▶ [Prompt]: Every line from the one containing "This screenshot has height=230, width=509." through the last line below should be reproduced exactly; please include nothing else.

▶ [Records for the task]:
★ ★ ★ ★ ★ ★ ★

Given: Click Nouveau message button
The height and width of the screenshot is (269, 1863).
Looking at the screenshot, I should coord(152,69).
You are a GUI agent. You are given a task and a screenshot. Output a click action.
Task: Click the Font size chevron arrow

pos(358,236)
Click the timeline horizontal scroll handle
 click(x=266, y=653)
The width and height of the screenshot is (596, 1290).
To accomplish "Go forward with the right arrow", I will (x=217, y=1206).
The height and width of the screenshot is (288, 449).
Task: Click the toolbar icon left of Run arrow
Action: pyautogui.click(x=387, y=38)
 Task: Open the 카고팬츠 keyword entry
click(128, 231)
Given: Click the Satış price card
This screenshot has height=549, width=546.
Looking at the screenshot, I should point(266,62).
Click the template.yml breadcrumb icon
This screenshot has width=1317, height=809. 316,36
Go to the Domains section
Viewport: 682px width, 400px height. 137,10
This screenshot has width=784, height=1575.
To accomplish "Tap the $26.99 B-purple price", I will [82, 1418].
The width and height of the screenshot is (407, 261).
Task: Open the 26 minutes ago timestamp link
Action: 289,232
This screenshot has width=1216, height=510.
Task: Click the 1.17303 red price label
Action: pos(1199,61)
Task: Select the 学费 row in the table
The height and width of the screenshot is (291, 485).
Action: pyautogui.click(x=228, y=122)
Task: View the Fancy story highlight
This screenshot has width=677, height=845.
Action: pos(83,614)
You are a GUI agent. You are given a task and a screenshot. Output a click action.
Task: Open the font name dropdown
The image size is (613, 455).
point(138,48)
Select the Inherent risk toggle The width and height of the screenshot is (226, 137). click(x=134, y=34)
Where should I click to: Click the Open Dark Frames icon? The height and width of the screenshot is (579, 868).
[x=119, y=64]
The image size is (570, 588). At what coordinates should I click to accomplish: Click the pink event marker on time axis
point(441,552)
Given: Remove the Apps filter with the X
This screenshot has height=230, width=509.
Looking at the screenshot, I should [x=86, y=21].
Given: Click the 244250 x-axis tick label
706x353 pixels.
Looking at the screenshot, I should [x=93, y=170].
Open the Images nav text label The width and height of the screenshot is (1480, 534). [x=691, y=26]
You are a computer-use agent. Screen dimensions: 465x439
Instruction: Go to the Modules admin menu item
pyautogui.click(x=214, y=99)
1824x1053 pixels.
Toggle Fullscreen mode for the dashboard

★ ★ ★ ★ ★ ★ ★

▶ [Answer to this problem]:
This screenshot has height=230, width=509.
Looking at the screenshot, I should [x=86, y=21].
Given: Click the 244250 x-axis tick label
706x353 pixels.
Looking at the screenshot, I should [x=93, y=170].
Open the Images nav text label The width and height of the screenshot is (1480, 534). [x=691, y=26]
You are a computer-use agent. Screen dimensions: 465x439
Instruction: Go to the Modules admin menu item
pyautogui.click(x=214, y=99)
1824x1053 pixels.
Toggle Fullscreen mode for the dashboard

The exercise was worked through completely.